### [Your task]
Copy the item lines below verbatim, starting at the line that contains "Given: Click the" and ending at the final line of the items, both included.
### Supplied records
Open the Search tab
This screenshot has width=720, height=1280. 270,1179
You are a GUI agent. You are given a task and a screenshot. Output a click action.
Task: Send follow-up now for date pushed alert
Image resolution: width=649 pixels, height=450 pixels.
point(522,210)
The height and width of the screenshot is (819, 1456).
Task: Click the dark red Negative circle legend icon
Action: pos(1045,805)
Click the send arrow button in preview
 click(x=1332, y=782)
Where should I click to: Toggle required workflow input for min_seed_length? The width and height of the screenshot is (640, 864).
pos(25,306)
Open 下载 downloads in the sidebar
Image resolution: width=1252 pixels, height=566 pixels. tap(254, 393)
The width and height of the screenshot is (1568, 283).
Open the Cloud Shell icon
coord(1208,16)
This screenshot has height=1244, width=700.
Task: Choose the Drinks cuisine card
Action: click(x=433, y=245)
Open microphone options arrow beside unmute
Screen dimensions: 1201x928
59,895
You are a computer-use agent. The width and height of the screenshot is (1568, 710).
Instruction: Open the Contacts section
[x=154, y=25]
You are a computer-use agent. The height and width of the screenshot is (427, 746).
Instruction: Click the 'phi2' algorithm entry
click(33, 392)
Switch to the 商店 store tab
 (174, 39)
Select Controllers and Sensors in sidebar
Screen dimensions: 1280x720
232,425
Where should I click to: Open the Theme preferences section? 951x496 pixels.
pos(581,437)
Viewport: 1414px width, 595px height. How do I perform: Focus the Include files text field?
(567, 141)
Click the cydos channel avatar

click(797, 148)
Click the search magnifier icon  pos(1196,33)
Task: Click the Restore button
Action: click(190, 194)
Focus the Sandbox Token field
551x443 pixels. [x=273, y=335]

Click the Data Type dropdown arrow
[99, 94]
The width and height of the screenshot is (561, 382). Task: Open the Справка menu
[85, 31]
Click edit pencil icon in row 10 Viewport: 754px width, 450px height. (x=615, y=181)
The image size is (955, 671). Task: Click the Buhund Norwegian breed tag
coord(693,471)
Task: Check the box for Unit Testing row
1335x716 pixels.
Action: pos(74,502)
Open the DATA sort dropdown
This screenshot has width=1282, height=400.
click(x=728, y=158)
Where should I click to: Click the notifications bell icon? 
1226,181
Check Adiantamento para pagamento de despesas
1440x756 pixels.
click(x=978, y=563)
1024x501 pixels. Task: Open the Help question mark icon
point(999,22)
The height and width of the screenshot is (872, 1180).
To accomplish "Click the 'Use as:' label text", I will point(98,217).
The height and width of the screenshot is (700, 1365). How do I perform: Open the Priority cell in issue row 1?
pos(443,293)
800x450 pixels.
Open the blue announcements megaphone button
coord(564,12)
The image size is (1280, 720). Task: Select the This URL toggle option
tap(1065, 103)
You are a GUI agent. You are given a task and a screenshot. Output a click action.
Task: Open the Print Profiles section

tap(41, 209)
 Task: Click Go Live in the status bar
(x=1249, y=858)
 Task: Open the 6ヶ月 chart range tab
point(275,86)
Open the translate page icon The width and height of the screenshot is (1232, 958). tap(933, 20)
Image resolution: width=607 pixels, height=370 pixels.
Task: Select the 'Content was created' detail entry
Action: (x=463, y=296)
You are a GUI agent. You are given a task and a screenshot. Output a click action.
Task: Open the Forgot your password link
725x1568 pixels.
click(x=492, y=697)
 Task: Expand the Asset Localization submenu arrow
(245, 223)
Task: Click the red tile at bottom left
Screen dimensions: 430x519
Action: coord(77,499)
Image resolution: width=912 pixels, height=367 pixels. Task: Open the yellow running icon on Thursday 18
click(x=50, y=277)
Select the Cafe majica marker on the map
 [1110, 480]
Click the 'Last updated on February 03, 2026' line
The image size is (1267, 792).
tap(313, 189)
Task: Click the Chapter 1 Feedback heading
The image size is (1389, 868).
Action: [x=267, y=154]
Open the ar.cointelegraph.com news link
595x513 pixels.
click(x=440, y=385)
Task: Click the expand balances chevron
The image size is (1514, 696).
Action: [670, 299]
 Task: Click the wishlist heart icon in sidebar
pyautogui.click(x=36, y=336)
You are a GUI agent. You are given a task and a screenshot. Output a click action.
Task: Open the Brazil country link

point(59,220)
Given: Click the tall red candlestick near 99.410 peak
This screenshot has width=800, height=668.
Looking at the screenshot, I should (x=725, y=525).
######
### [The answer]
Given: Click the tall red candlestick near 99.410 peak
This screenshot has width=800, height=668.
Looking at the screenshot, I should (x=725, y=525).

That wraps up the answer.